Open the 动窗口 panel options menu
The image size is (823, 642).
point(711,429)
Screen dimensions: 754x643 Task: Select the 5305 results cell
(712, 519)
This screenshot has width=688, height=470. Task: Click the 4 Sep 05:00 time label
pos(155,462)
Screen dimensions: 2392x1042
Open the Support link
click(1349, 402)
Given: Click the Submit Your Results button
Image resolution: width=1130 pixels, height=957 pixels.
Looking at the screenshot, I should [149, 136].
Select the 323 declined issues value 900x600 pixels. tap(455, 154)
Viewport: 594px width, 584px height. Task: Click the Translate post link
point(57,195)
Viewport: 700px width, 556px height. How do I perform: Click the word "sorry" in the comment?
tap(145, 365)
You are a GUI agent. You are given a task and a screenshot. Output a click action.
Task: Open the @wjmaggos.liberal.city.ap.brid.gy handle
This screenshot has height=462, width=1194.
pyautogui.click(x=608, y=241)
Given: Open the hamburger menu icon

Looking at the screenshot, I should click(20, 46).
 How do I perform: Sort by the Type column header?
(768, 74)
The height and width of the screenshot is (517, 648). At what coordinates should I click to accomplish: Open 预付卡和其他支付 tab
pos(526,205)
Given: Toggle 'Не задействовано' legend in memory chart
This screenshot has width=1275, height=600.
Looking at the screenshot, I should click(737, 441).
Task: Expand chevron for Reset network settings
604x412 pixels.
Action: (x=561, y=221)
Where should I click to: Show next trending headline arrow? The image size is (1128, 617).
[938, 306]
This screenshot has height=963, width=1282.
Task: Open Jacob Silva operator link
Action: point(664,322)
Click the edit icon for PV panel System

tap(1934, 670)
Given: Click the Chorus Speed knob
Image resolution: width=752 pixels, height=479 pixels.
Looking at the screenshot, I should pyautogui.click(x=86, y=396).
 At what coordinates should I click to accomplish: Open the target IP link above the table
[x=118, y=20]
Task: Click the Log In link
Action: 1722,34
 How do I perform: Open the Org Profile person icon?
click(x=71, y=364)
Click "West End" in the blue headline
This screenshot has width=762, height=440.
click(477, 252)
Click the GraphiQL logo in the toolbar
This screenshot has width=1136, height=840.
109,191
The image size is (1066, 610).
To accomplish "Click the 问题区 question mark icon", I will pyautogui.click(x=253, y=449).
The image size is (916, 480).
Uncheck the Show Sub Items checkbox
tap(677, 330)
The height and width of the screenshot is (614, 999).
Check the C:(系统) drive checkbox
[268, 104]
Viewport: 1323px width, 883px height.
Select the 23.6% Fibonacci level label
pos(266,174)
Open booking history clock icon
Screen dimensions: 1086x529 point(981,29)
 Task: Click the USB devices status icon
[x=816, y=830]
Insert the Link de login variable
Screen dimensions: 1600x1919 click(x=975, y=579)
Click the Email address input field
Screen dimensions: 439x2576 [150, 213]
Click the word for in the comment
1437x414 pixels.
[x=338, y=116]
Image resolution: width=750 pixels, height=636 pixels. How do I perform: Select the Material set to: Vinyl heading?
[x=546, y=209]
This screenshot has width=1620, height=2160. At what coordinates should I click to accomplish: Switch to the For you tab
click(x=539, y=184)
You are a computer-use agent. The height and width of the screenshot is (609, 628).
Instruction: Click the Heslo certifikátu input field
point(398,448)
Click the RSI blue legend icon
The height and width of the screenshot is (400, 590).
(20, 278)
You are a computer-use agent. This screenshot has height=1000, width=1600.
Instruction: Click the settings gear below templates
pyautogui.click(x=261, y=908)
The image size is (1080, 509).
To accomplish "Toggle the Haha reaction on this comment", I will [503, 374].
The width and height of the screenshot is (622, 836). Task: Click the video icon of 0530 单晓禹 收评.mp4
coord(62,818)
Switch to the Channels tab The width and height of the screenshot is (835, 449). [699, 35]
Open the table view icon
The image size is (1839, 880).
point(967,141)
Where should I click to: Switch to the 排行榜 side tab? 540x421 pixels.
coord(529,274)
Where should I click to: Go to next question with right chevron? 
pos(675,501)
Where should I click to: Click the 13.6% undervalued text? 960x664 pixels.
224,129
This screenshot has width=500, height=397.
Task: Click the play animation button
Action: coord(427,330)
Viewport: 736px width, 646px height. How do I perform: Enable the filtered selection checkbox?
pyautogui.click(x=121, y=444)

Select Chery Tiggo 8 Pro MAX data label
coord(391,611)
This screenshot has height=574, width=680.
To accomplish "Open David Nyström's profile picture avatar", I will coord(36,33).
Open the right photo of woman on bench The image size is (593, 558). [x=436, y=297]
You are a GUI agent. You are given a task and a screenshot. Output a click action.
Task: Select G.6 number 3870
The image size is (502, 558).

**AIM OF THE EXERCISE:** The entries above must be transcribed word for word.

**TASK SOLUTION:**
Open the 动窗口 panel options menu
The image size is (823, 642).
point(711,429)
Screen dimensions: 754x643 Task: Select the 5305 results cell
(712, 519)
This screenshot has width=688, height=470. Task: Click the 4 Sep 05:00 time label
pos(155,462)
Screen dimensions: 2392x1042
Open the Support link
click(1349, 402)
Given: Click the Submit Your Results button
Image resolution: width=1130 pixels, height=957 pixels.
Looking at the screenshot, I should [149, 136].
Select the 323 declined issues value 900x600 pixels. tap(455, 154)
Viewport: 594px width, 584px height. Task: Click the Translate post link
point(57,195)
Viewport: 700px width, 556px height. How do I perform: Click the word "sorry" in the comment?
tap(145, 365)
You are a GUI agent. You are given a task and a screenshot. Output a click action.
Task: Open the @wjmaggos.liberal.city.ap.brid.gy handle
This screenshot has height=462, width=1194.
pyautogui.click(x=608, y=241)
Given: Open the hamburger menu icon

Looking at the screenshot, I should click(20, 46).
 How do I perform: Sort by the Type column header?
(768, 74)
The height and width of the screenshot is (517, 648). At what coordinates should I click to accomplish: Open 预付卡和其他支付 tab
pos(526,205)
Given: Toggle 'Не задействовано' legend in memory chart
This screenshot has width=1275, height=600.
Looking at the screenshot, I should click(737, 441).
Task: Expand chevron for Reset network settings
604x412 pixels.
Action: (x=561, y=221)
Where should I click to: Show next trending headline arrow? The image size is (1128, 617).
[938, 306]
This screenshot has height=963, width=1282.
Task: Open Jacob Silva operator link
Action: point(664,322)
Click the edit icon for PV panel System

tap(1934, 670)
Given: Click the Chorus Speed knob
Image resolution: width=752 pixels, height=479 pixels.
Looking at the screenshot, I should pyautogui.click(x=86, y=396).
 At what coordinates should I click to accomplish: Open the target IP link above the table
[x=118, y=20]
Task: Click the Log In link
Action: 1722,34
 How do I perform: Open the Org Profile person icon?
click(x=71, y=364)
Click "West End" in the blue headline
This screenshot has width=762, height=440.
click(477, 252)
Click the GraphiQL logo in the toolbar
This screenshot has width=1136, height=840.
109,191
The image size is (1066, 610).
To accomplish "Click the 问题区 question mark icon", I will pyautogui.click(x=253, y=449).
The image size is (916, 480).
Uncheck the Show Sub Items checkbox
tap(677, 330)
The height and width of the screenshot is (614, 999).
Check the C:(系统) drive checkbox
[268, 104]
Viewport: 1323px width, 883px height.
Select the 23.6% Fibonacci level label
pos(266,174)
Open booking history clock icon
Screen dimensions: 1086x529 point(981,29)
 Task: Click the USB devices status icon
[x=816, y=830]
Insert the Link de login variable
Screen dimensions: 1600x1919 click(x=975, y=579)
Click the Email address input field
Screen dimensions: 439x2576 [150, 213]
Click the word for in the comment
1437x414 pixels.
[x=338, y=116]
Image resolution: width=750 pixels, height=636 pixels. How do I perform: Select the Material set to: Vinyl heading?
[x=546, y=209]
This screenshot has width=1620, height=2160. At what coordinates should I click to accomplish: Switch to the For you tab
click(x=539, y=184)
You are a computer-use agent. The height and width of the screenshot is (609, 628).
Instruction: Click the Heslo certifikátu input field
point(398,448)
Click the RSI blue legend icon
The height and width of the screenshot is (400, 590).
(20, 278)
You are a computer-use agent. This screenshot has height=1000, width=1600.
Instruction: Click the settings gear below templates
pyautogui.click(x=261, y=908)
The image size is (1080, 509).
To accomplish "Toggle the Haha reaction on this comment", I will [503, 374].
The width and height of the screenshot is (622, 836). Task: Click the video icon of 0530 单晓禹 收评.mp4
coord(62,818)
Switch to the Channels tab The width and height of the screenshot is (835, 449). [699, 35]
Open the table view icon
The image size is (1839, 880).
point(967,141)
Where should I click to: Switch to the 排行榜 side tab? 540x421 pixels.
coord(529,274)
Where should I click to: Go to next question with right chevron? 
pos(675,501)
Where should I click to: Click the 13.6% undervalued text? 960x664 pixels.
224,129
This screenshot has width=500, height=397.
Task: Click the play animation button
Action: coord(427,330)
Viewport: 736px width, 646px height. How do I perform: Enable the filtered selection checkbox?
pyautogui.click(x=121, y=444)

Select Chery Tiggo 8 Pro MAX data label
coord(391,611)
This screenshot has height=574, width=680.
To accomplish "Open David Nyström's profile picture avatar", I will coord(36,33).
Open the right photo of woman on bench The image size is (593, 558). [x=436, y=297]
You are a GUI agent. You are given a task and a screenshot. Output a click action.
Task: Select G.6 number 3870
The image size is (502, 558).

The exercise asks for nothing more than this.